I was ecstatic to find my great grandmother, Louisa’s, sail record from Europe to the US. It was so amazing to open this old, scanned document. I excitedly scanned the rows, and there she was, Buscarini, Louisa, age 20. But, no mention of my great grandfather Mario. She was just a girl really, to make sure a journey.
I always imagined my great grandparents sailing together from France or Italy. He was Italian, she French, from a town near the border. They met at a dance in Italy. But, I knew it was not uncommon for couples to separate, the husband going ahead to make a start and sending for family when money allowed. Based on the dates, it seemed their separation was relatively short, just a year.
But, Violetta surprised and confused me. I squinted at the record, and there below Louisa’s name on the ship’s roster, was Violetta Buscarini, age 1 year and 2 months. I had so many questions. I thought Ozzie was their eldest child, and now a girl, born in 1913. My great Aunt Violet was not born years later, until the 20’s. Why nearly the same name?

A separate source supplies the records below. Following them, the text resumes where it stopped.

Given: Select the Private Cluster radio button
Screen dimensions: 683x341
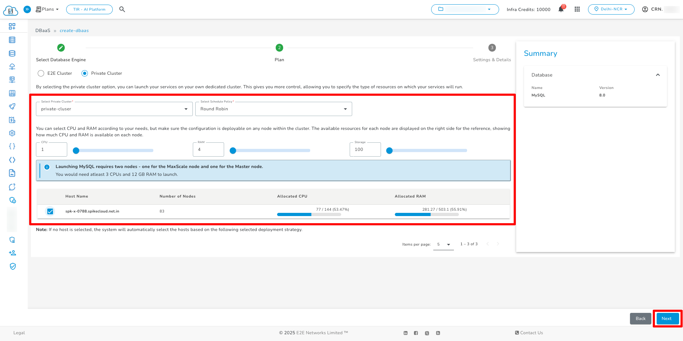Looking at the screenshot, I should coord(84,73).
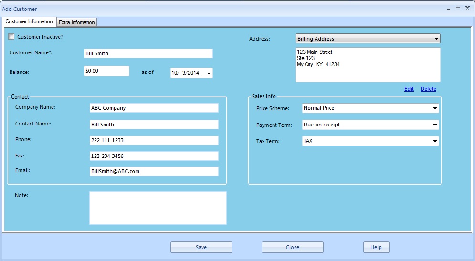Open Help for this form
This screenshot has width=475, height=261.
376,247
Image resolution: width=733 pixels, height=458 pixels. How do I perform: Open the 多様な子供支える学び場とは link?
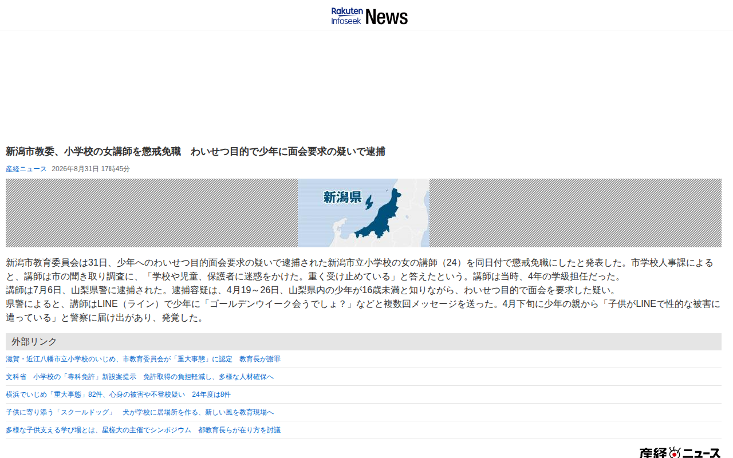[x=143, y=430]
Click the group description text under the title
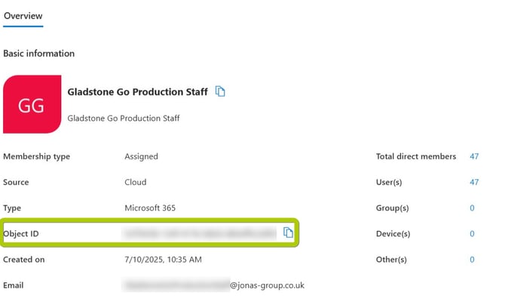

Some more digging revealed what I feared: a death certificate from 1920. Violetta died at age 6 and 10 mo of a complication from a serious infection. I can imagine Louisa’s sorrow, the crushing grief, losing a child, but needing to go on for her other three children. The dates reveal my great grandmother became pregnant with my grandfather shortly after. I wonder what the early days of my grandfather’s infancy were like, so soon after Violetta’s death. The next year after my grandfather, Alfred’s birth, in 1922, my great grandmother gave birth to another daughter, Violet, my fabulous great aunt. At 93, she is energetic, sharp-witted, certain, and loving.
I wonder at my great grandparents’ decision to use the same name; I know it was a common practice for the times. Did it ease their grief? What was this time like for them? I thought about my own pregnancy with Michael, so soon after a miscarriage, and how his early days were somewhat shadowed by my grief. He burst through my hurt, guilt, and confusion like a shooting star.
I’m not sure my grandfather knew of this sister who died before his birth; she was never mentioned. Why was she buried in a different cemetery, all but forgotten? I had to find her, to know her.
Some calls and an unplanned visit, and there she was, Violet Buscarine, 1913-1920, Cathedral Cemetery, lot 24, subsection E. Violets for our Violetta. It felt like coming home.